Okay, I promise this will be the last time I mention Christmas around here until the next time I mention Christmas for a very long time. But in my ongoing efforts to completely humiliate myself via the internet, I have to present you with our Christmas pictures. Now if you live in a household where Christmas is celebrated, you know how atrocious Christmas pictures can be. In fact, anytime during the year when a photo is taken and we look a bit (how shall I say?) unsavory, one of us will undoubtedly say “Ugh, Christmas morning picture.” because it has become a codeword for any picture where we look horrendous. But luckily for you, we have lots of adorable kids in our family, so I’ll try and keep them in as many as I can.
First we have my nieces Emily and Jillian down in Atlanta who used their genius noggins to make Santa’s sleigh out of a rocking horse and a futon:

Here’s Emily on Christmas morning standing in front of the tree:

Jillian on Christmas morning. I love their matching pajamas!

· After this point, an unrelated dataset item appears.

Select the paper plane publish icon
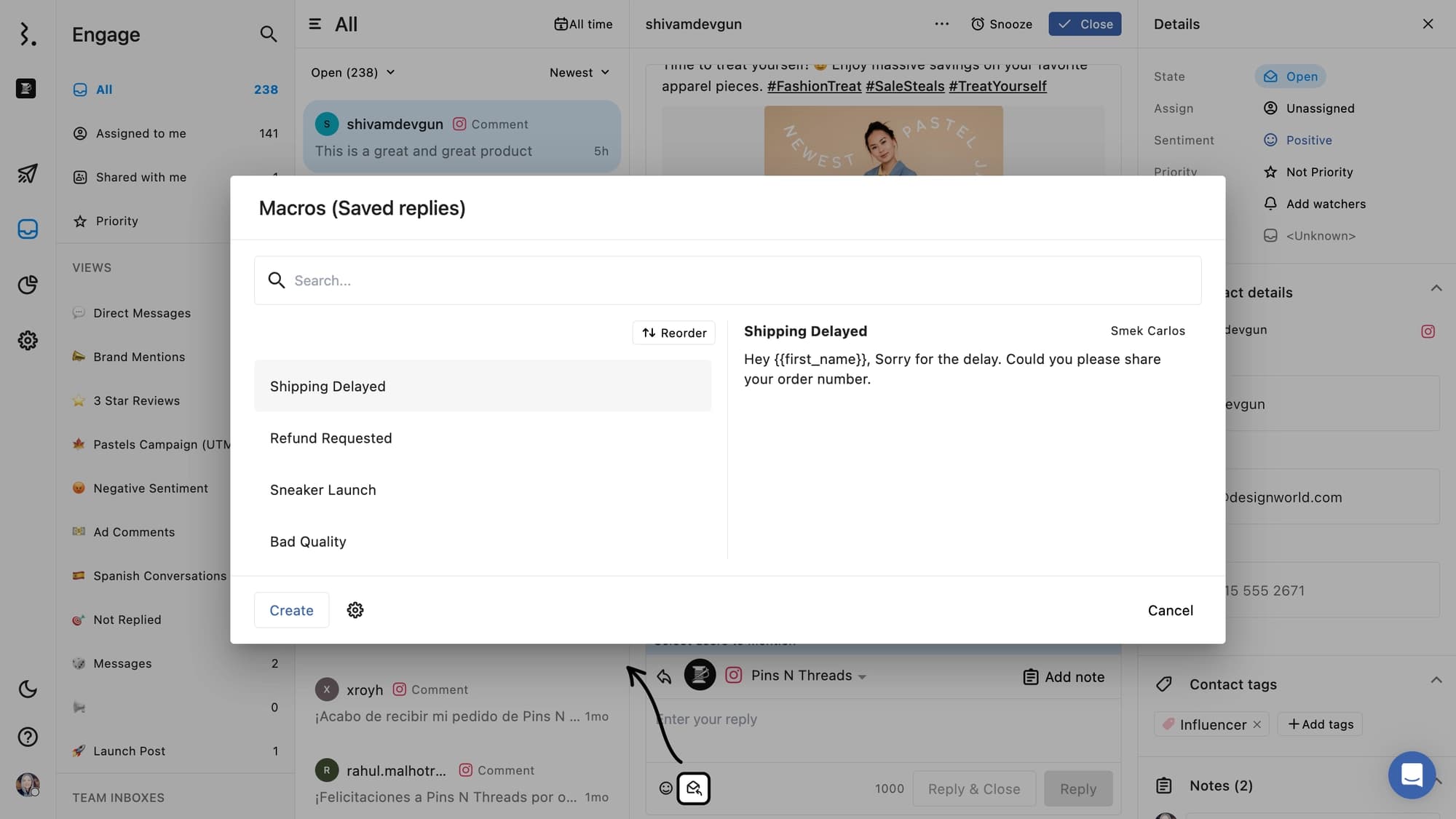Screen dimensions: 1456x819 tap(28, 173)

Jillian very thoroughly examining the contents of her stocking:

Me and Amanda hanging our new ornament, a cruise ship, to celebrate the cruise to Bermuda we went on over the Summer:

Me, going to my company Christmas party. I don’t know why my eyes look wonky. They didn’t look that way until the end of the Christmas party.

Amanda and Ralphie by the tree over at her house on Christmas Eve. Check out that argyle!

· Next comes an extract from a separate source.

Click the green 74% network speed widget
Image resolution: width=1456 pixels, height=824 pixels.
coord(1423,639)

Amanda, Ralphie, Mom, and Dad:

Amanda got a shirt that said: “Wine improves with age. I improve with wine.” which is debatable.

My cousin Michelle got my Dad one that said: “Yet, despite the look on my face, you’re still talking.” which if you know my dad, you’ll know it’s perfect.

Now this is Christmas morning. I got this head massager in my stocking. It gives me chills anytime I use it because it feels that good. My Mom would call this picture a Corkboard Picture. Because every time a bad or embarrassing picture of her is taken, she says: “This better not end up on the corkboard at my wake!” because when you’re dead, you have no control over what pictures your family puts on the corkboard next to your casket.

Then we went to John and Barbara’s in Pennsylvania. Here is Barbara showing off the latest fashions. It’s called Pregnant Reindeer Chic. And there’s argyle! It’s all the rage in Milan.

Here is my brother John showing off what Santa gave my nephew Jack for Christmas, but I think we all know who Santa really bought this for:

Here are Jack and Matthew playing Uncle Craig’s favorite board game. Yes, I let them win! Maybe.

I like this picture of me and Mom:

Mom got Jack and Matthew matching chairs, but Matthew is a bit too small for it, so his legs stick right up when he sits in it.

Me and Dad playing Pass-the-Baby:

Me and Jack playing with the rockets I got him. Note to self: Get indoor presents next year.

Matthew and his Aunt Amanda:

Back home trying out the new video game sound chair John and Barbara got me. Don’t mock it till you try it! If you pump up the bass all the way, it vibrates. Just sayin’!

Here I am slaughtering Wookies. Don’t judge me!

Well there we have it. Christmas is over, I’m back at work, and life sucks again. What’s left to look forward to anymore? New Years? “Happy New Years! Okay, goodnight.” That’s only if I even manage to stay up that late. Midnight is exhausting! Well there is the Battlestar Galactica premiere coming up. That should be a national holiday.